Low Latency Voice Agents

All Letta agents can be connected to a voice provider by using the voice chat completion endpoint at http://localhost:8283/v1/voice-beta/<AGENT_ID>. However for voice applications, we recommend using the voice_convo_agent agent architecture, which is a low-latency architecture optimized for voice.

Creating a latency-optimized voice agent

You can create a latency-optimized voice agent by using the voice_convo_agent agent architecture and setting enable_sleeptime to True.

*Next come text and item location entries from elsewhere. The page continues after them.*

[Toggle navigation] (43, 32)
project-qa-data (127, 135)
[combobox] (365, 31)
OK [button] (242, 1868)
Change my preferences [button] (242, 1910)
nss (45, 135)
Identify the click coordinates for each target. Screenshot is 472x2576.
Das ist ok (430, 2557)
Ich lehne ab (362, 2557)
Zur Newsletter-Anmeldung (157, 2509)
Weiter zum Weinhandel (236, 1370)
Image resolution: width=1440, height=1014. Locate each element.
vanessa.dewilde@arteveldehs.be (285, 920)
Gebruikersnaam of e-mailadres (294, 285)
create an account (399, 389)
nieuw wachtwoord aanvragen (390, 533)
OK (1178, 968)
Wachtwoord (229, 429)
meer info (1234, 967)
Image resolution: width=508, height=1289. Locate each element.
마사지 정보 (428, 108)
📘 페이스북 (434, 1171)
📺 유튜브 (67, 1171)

1from letta_client import Letta
2
3client = Letta(token=os.getenv('LETTA_API_KEY'))
4
5# create the Letta agent
6agent = client.agents.create(
7 agent_type="voice_convo_agent",
8 memory_blocks=[
9 {"value": "Name: ?", "label": "human"},
10 {"value": "You are a helpful assistant.", "label": "persona"},
11 ],
12 model="openai/gpt-4o-mini", # Use 4o-mini for speed
13 embedding="openai/text-embedding-3-small",
14 enable_sleeptime=True,
15 initial_message_sequence = [],
16)

This will create a low-latency agent which has a sleep-time agent to manage memory and re-write it’s context in the background. You can attach additional tools and blocks to this agent just as you would any other Letta agent.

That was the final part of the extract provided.